The court shall enter judgment in favor of or against the moving party if the motion and response show that there is no genuine dispute as to any material fact and that the party in whose favor judgment is entered is entitled to judgment as a matter of law.


"In opposing a motion for summary judgment, a party is entitled not only to have the facts viewed in the light most favorable to it but also to all reasonable inferences which may be drawn from these facts." Clea v. City of Baltimore, 312 Md. 662, 678, 541 A.2d 1303 (1988) (quoting Tyler v. Vickery, 517 F.2d 1089, 1094 (5th Cir. 1975), cert. denied, 426 U.S. 940, 96 S. Ct. 2660, 49 L. Ed. 2d 393 (1976)).


I agree with Ms. Pettit that, as she had charged Kowalski with having negligently injured her children and Erie's policies covered such claims, Erie was obligated to provide Kowalski with both coverage and a defense. Moreover, I agree with Ms. Pettit that in making such a determination the trial court should have considered the terms of the insurance policies, the claims in the underlying tort action, and any extrinsic evidence provided by the insured. It is, of course, this last element that Ms. Pettit claims the trial court should have, but failed to consider before granting Erie's motion for summary judgment.


To the contrary, Erie does not believe that the charges in Ms. Pettit's underlying negligence tort action support a claim of negligence, asserting that, although citing no authority, Kowalski's acts were, as a matter of law, intended to injure the Pettit children. Consequently, as the policies exclude coverage for "bodily injury expected or intended by anyone we protect," Erie believes potential coverage does not exist. I do not agree.


An insurer's obligation to defend its insured ". . . is determined by the allegations in the tort action . . . Even if a tort plaintiff does not allege facts that clearly bring the claim within or without the policy coverage, the insurer still must defend if there is a potentiality that the claim could be covered by the policy." Brohawn v. Transamerica Ins. Co., 276 Md. 396, 347 A.2d 842 (1975) In St. Paul Fire & Marine Ins. Co. v.
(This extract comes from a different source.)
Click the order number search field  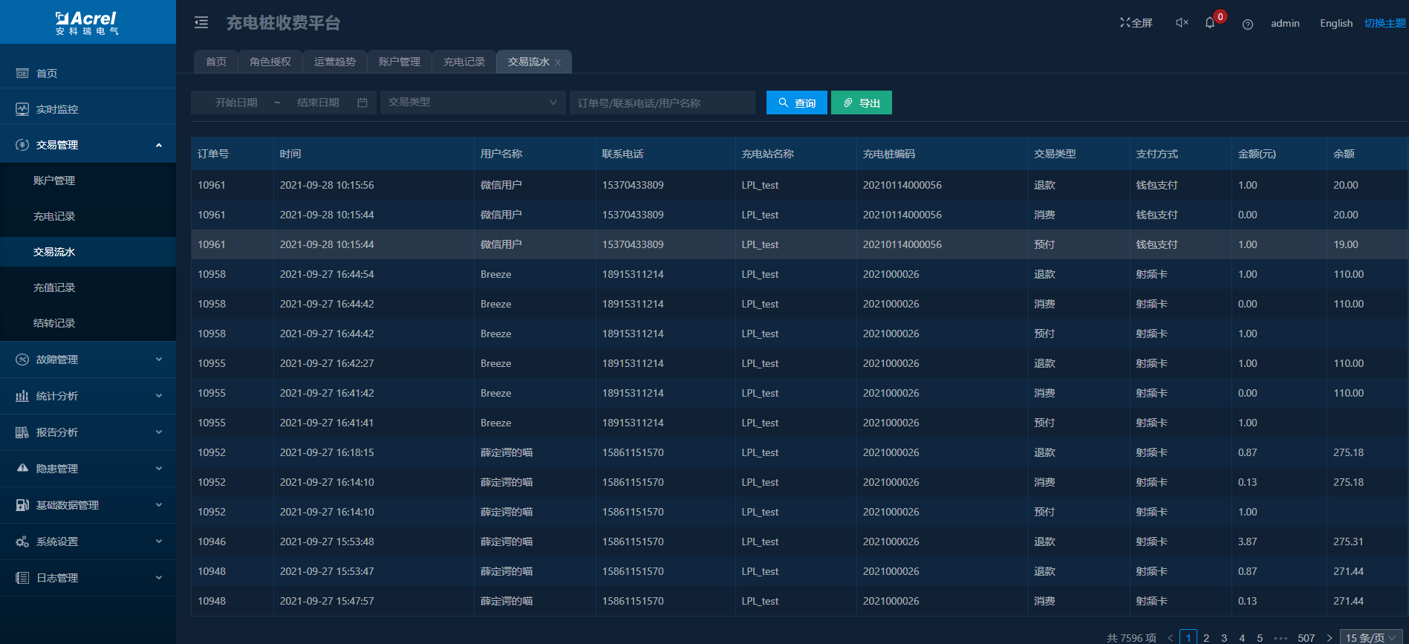pos(662,103)
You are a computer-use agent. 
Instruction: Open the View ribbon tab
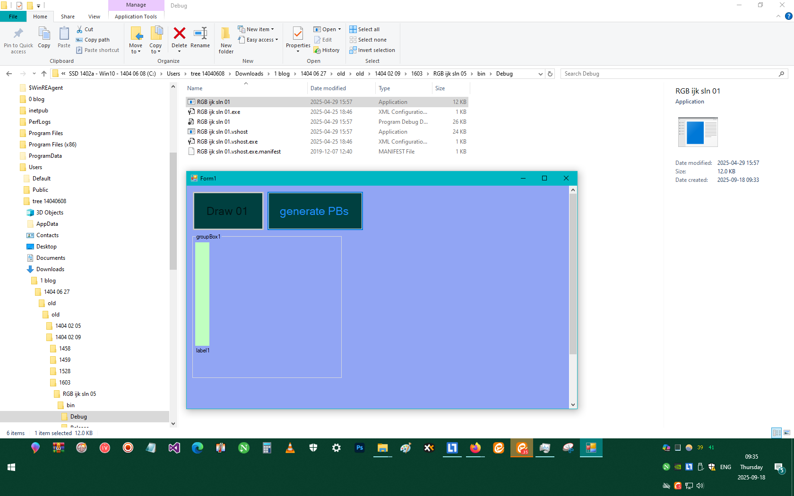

Pryseski, 292 Md. 187, 438 A.2d 282 (1981), the Court of Appeals established a two-step approach for determining whether a potentiality of coverage exists:


In determining whether a liability insurer has a duty to provide its insured with a defense in a tort suit, two types of questions ordinarily must be answered: (1) what is the coverage and what are the defenses under the terms and requirements of the insurance policy? (2) do the allegations in the tort action potentially bring the tort claim within the coverage? The first question focuses upon the language and requirements of the policy, and the second question focuses upon the allegations of the tort suit.